Massacre of Iraqi Yazidis
In 2014, ISIS terrorists attacked the predominantly Yazidi region of Sinjar in Iraqi Kurdistan. ISIS terrorists killed Yazidi men, took their women and children captive, and beheaded, killed, and hanged residents in some areas. These included massacres, sexual violence, torture, and slavery. More than 5,000 people were killed and more than 400,000 were displaced from their homes. 130,000 Yazidis were forced to flee to Kurdish areas. Tens of thousands of Yazidi people who had no other place were forced to take refuge in the Sinjar mountains in very difficult conditions. At least 1,700 people died due to lack of water, food, shelter, and medical equipment. To date, more than 2,800 Yazidi women and children are still being held captive or missing by ISIS.
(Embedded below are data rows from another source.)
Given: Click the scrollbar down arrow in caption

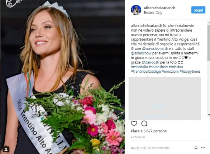Looking at the screenshot, I should tap(209, 115).
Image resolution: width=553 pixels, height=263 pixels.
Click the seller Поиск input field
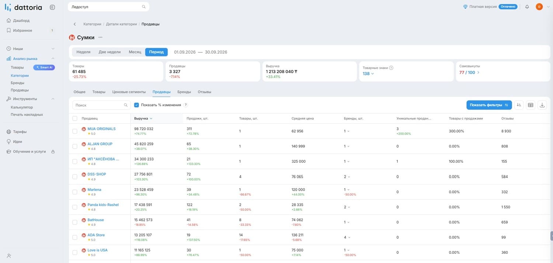click(101, 105)
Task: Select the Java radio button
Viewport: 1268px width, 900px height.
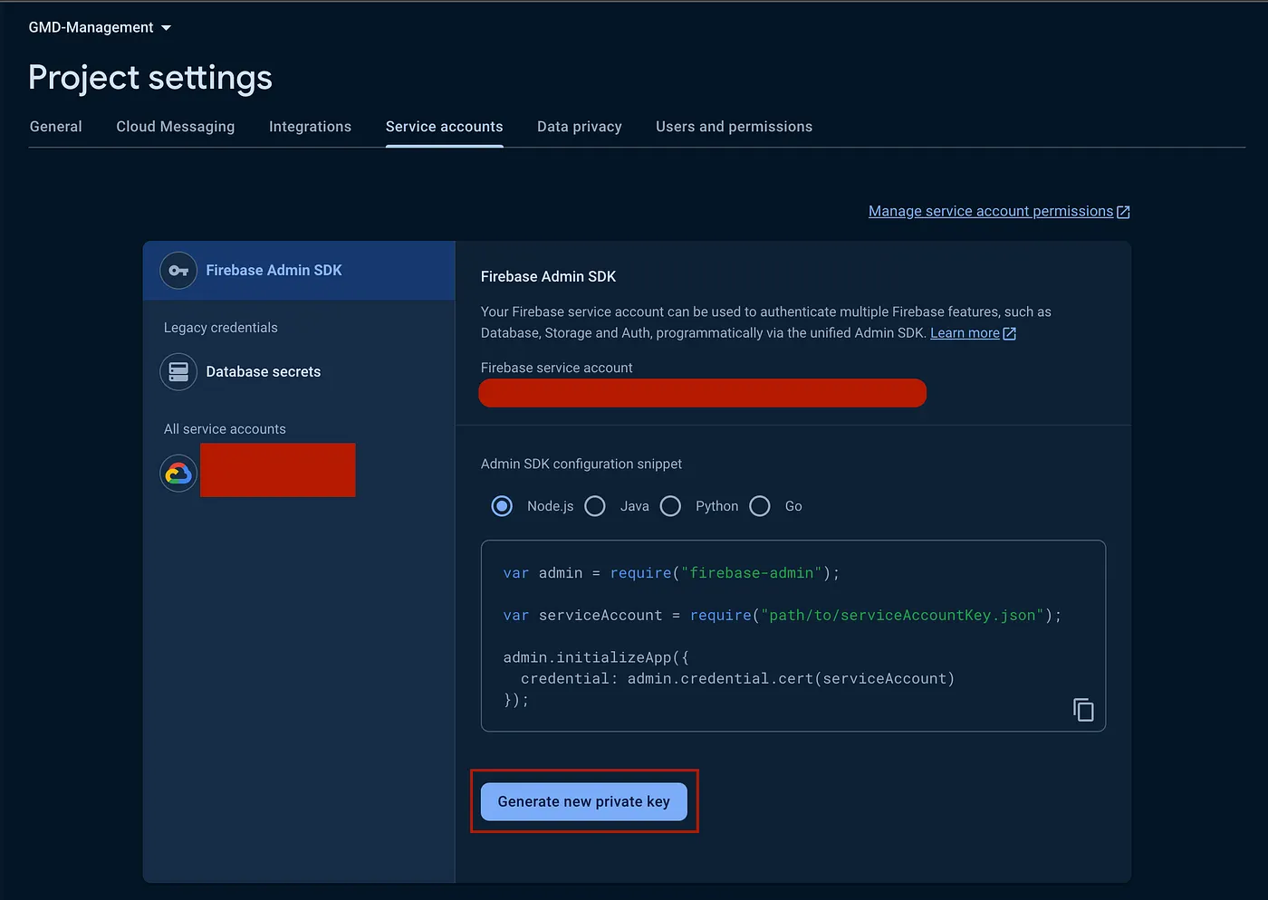Action: tap(595, 506)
The total population of Yazidis is not known, but according to the latest published statistics, they are a population of 1.5 million, of which more than a third (550,000) live in Iraq. After ISIS invaded Iraq and Syria, 150,000 Yazidis fled to European countries such as Germany, Sweden, France, Belgium, and Russia. However, 360,000 Yazidis are still living in refugee camps in northern Iraq, and some have returned to Sinjar.
According to the General Directorate of Yazidi Affairs at the Ministry of Endowments of the Iraqi Kurdistan Regional Government, ISIL also abducted 6,400 Yazidis, more than half of whom were women and girls, of whom 3,400 survived and returned to their families in Iraq, but some remained. They are missing and no information is available about them.
The attack on Sinjar marked the beginning of violent events to destroy Yazidi identity, characterized by widespread human rights abuses, the separation of families, and the enslavement of surviving women and children as spoils of war. This event was considered by human rights organizations to be tantamount to genocide and crimes against humanity. ISIL launches widespread propaganda about crimes against Yazidis and uses them as propaganda to attract new members and to intimidate civilians.
Killing at Speicher Air Base
At the time of ISIL’s invasion of Iraq and the occupation of cities such as Mosul and Tikrit, about 4,000 military and civilian students, all unarmed, gathered at Speicher base.
The Speicher air base massacre was a massacre carried out by ISIS terrorists in Tikrit, Iraq in 2014 (June 2014). ISIL initially detained about 2,000 students after seizing Saddam Hussein’s hometown of Tikrit in 2014. Shortly after capturing Tikrit, ISIL released images of gunmen being massacred after being forced to lie in a shallow pit.
According to eyewitnesses who survived the incident, ISIS promised to release the students and transfer them to their capitals and cities, where they had in fact captured the students. After being transferred to Saddam’s presidential palace in Tikrit, after lengthy investigations and interrogations, Shiites were separated from non-Shiites and all Shiites were killed. The rest of the people waited for the ISIL Sharia court to announce their verdict.
In its latest report on the mass execution of Speicher, the majority of whom were Shiites, the UN investigation team noted that the investigation team was able to obtain evidence and videos proving incitement to genocide against Shiite Muslims because in these videos, we clearly hear terrorists talking about Shiites killing them wherever they are found.
The death toll has risen from 1,700 to 2,100, but according to an official statement from the ISIS terrorist group, the number of Shiites killed in the Speicher attack was 1,700, all of whom were under the age of 22. The death toll from the attack has formed the deadliest sectarian crime in Iraq’s recent history. The massacre of Iraqi students took place en masse with weapons, and some other students were buried alive. Then, the bodies of these martyrs were sometimes buried in mass graves, and some were dumped in the Tigris River, and some were even thrown into the river while they were still alive. ISIL eventually killed more than 2,000 captured Iraqi students at Saddam’s presidential palace in Tikrit.